Claudio Bombardieri, presidente di Unionchimica, ripercorre i momenti più concitati della pandemia, dal contagio vissuto sulla propria pelle alla grande generosità dell’imprenditoria orobica
All’inizio del 2020 la provincia di Bergamo viene colpita da un nemico sconosciuto e invisibile, capace di mettere in ginocchio non solo la Bergamasca, ma tutto il mondo. Purtroppo il nostro territorio ha pagato un prezzo altissimo in termini di contagi e di vite umane.
«State parlando con uno che il virus l’ha conosciuto in prima persona – esordisce Claudio Bombardieri -. Sono stato ricoverato per 23 giorni all’ospedale Bolognini di Seriate e poi ho affrontato altre due settimane di segregazione in casa, finché non sono passato da positivo a negativo».
Durante la permanenza nella struttura sanitaria ha avuto modo di toccare con mano il lavoro incessante degli operatori sanitari. Cosa l’ha colpita maggiormente?
«Ritengo sia giusto e doveroso elogiare tutto il sistema sanitario, dai medici agli infermieri. Stiamo parlando di ragazze molto giovani, che nella maggior parte dei casi hanno un’età che va dai 20 ai 30 anni e sono in procinto di metter su famiglia. Ebbene, non si sono mai tirate indietro, anche nei momenti più pericolosi e drammatici dell’emergenza sanitaria. Durante i giorni di ricovero mi sono trovato benissimo e ho avuto modo di parlare e comunicare con loro, riscontrando grande maturità e professionalità».
Abbiamo vissuto settimane da incubo, nelle quali c’è stato bisogno dell’aiuto di tutti, compresi gli imprenditori e le associazioni del territorio, che non hanno mai fatto mancare il loro supporto.
«Bastava aprire L’Eco di Bergamo per contare un numero impressionante di pagine dedicate ai nostri defunti e alle necrologie. Ritengo di parlare con cognizione di causa e a consuntivo posso proprio affermare che, meno male, ci sono associazioni come l’Accademia dello Sport per la Solidarietà che hanno operato in maniera lungimirante e attiva anche durante l’emergenza. Penso al nostro «Licio», Giovanni Licini, il fondatore dell’Accademia, che con poche telefonate è riuscito sempre a raggiungere persone che hanno il comune denominatore di saper fare impresa, senza mai dimenticarsi del sociale».
Cosa ci sta lasciando in eredità questa brutta pagina di storia?
Oltre ad un senso di dolore, la pandemia ha portato a Bergamo, anche tanta coesione, un sentimento già presente nella nostra comunità, ma che si è rafforzato moltissimo.
Insieme ad altri imprenditori siamo subito scesi in campo e abbiamo dato tutto il nostro aiuto sia dal punto di vista economico sia per recuperare mascherine, guanti e grembiuli.
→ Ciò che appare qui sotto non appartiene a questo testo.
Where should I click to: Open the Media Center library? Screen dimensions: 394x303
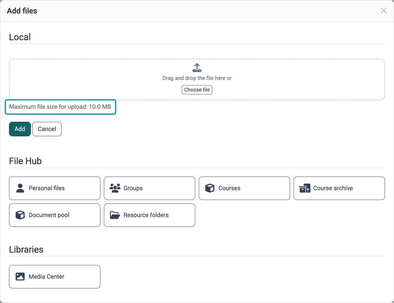(54, 277)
L’abbiamo fatto con tanta voglia e con grande piacere e, devo ammettere, che ci ha gratificato tantissimo.
In un mondo profondamente cambiato e stravolto a causa della pandemia, sei portato a valorizzare maggiormente i gesti portati avanti in quei momenti drammatici sotto la spinta emotiva».
Tutto è stato possibile grazie ad un grande motore, rappresentato dall’Accademia dello Sport per la Solidarietà.
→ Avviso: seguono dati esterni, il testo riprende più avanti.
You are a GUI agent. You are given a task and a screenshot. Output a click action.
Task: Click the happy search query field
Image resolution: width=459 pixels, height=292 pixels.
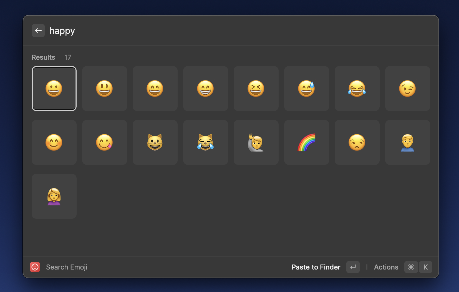(x=62, y=31)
«E’ chiaro che quando in compagnia hai Giovanni Licini come capitano, Beppe Panseri come ala destra e altri imprenditori lungimiranti in attacco, con quattro telefonate risulta più facile affrontare anche queste disgrazie. L’Accademia dello Sport per la Solidarietà è composta da tante belle persone, fra le quali alcune teste d’ariete. Anche durante la fase più critica dell’emergenza, è stato come come accendere la miccia con un detonatore e subito si è scatenata un’esplosione di solidarietà. Si tratta di un meccanismo già ampiamente rodato prima della pandemia, perché l’Accademia aveva sempre dimostrato che c’è sempre con il piacere di fare qualcosa di buono per il prossimo».